Start of EXCERPTED RECORDS

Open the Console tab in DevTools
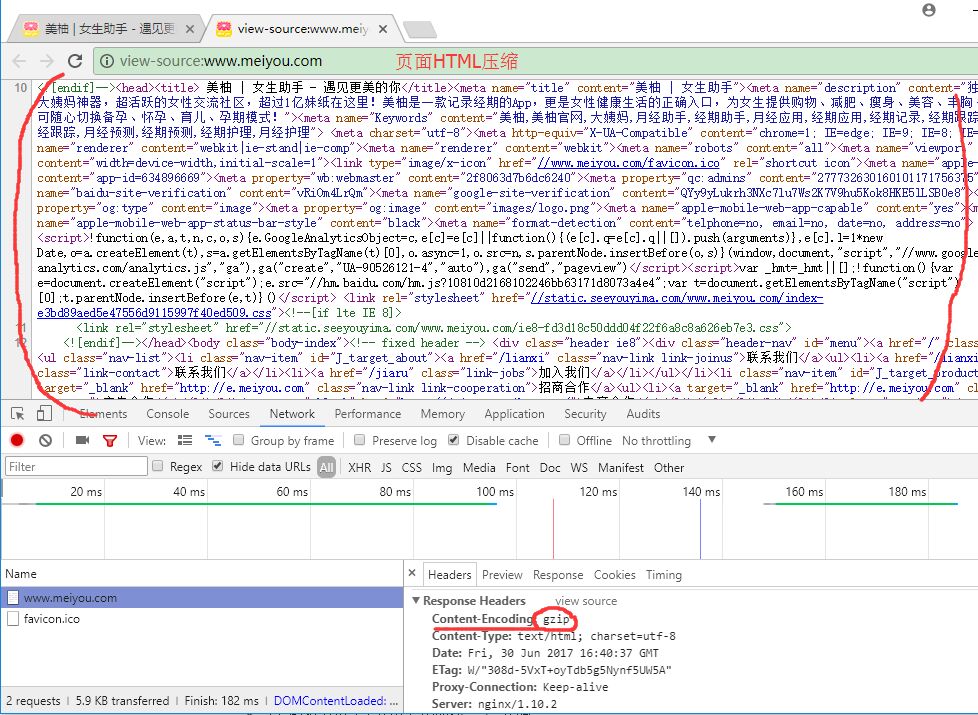[167, 414]
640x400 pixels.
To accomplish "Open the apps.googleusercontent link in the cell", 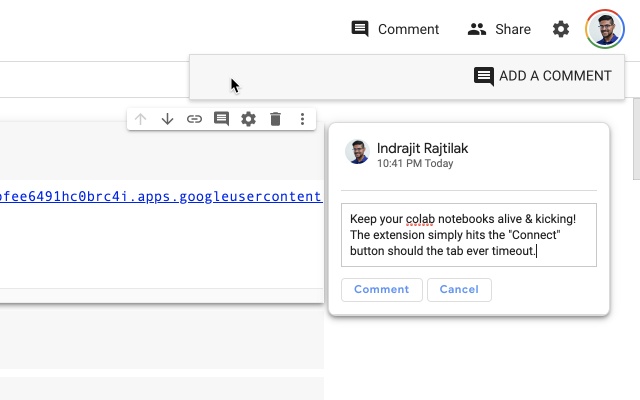I will [160, 197].
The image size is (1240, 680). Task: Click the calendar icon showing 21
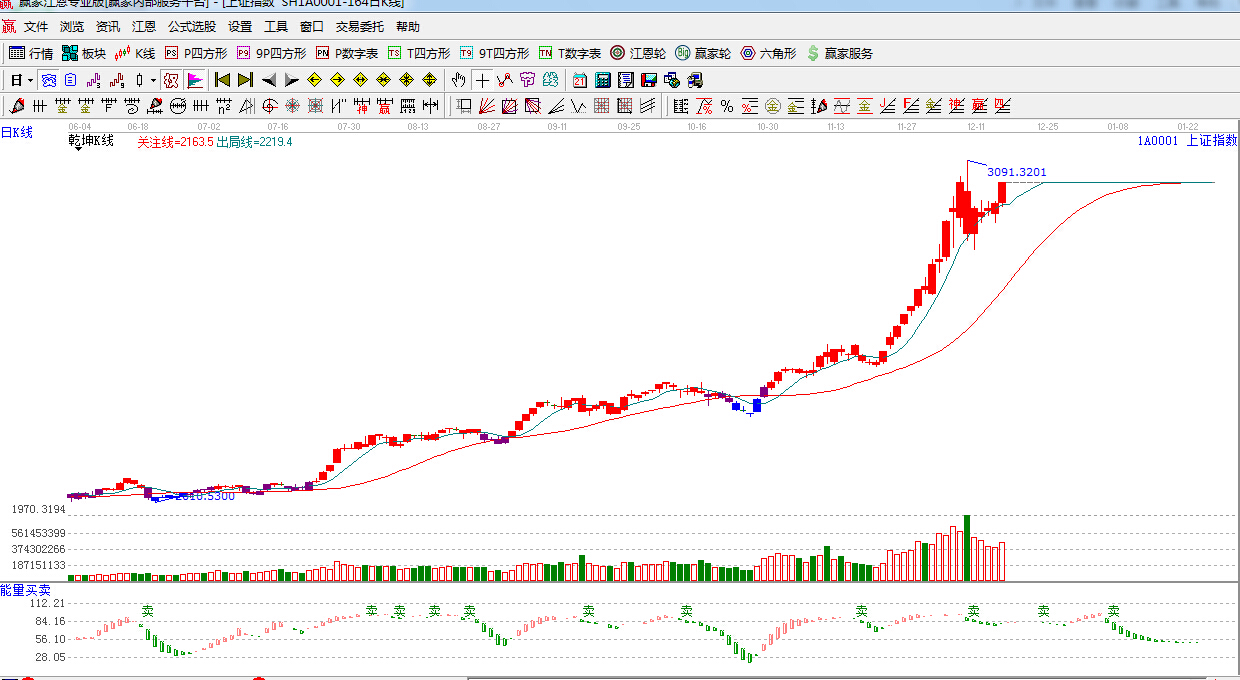580,80
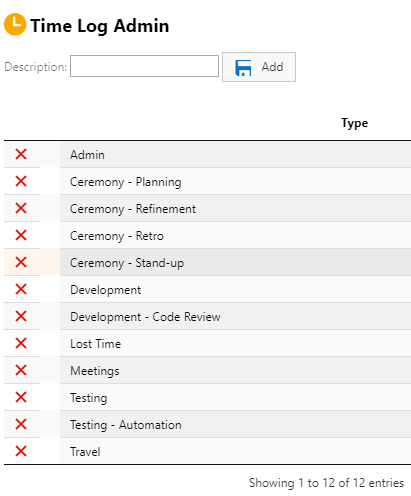Delete the Ceremony - Refinement row
This screenshot has height=496, width=411.
[21, 208]
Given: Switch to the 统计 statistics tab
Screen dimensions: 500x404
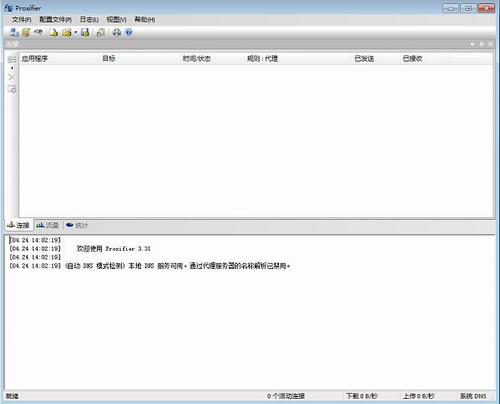Looking at the screenshot, I should tap(77, 225).
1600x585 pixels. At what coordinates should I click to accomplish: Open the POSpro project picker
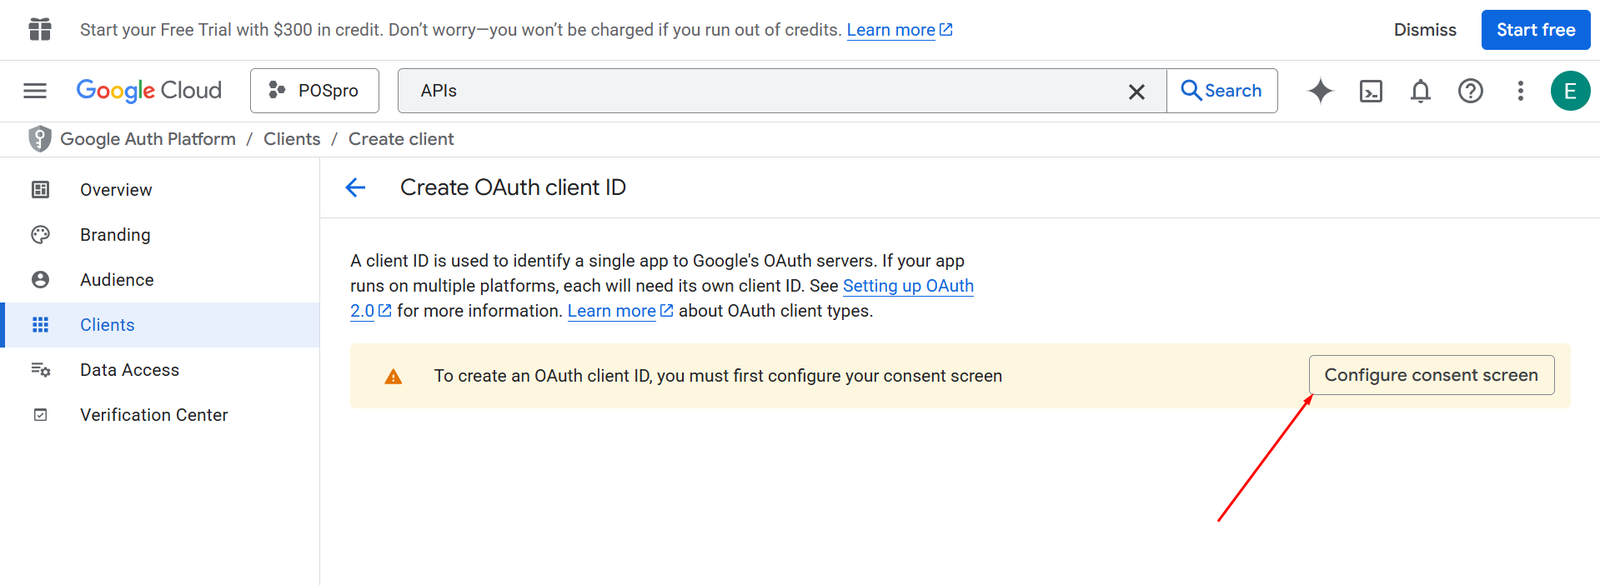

End of EXCERPTED RECORDS

● INSTRUCTIONS TO FOLLOW:
Omit all pictures and write out, exactly, only the lines from the line containing "Given: Switch to the 统计 statistics tab" through the last line of the entries above.

● RESPONSE TO THIS EXERCISE:
Given: Switch to the 统计 statistics tab
Screen dimensions: 500x404
Looking at the screenshot, I should tap(77, 225).
1600x585 pixels. At what coordinates should I click to accomplish: Open the POSpro project picker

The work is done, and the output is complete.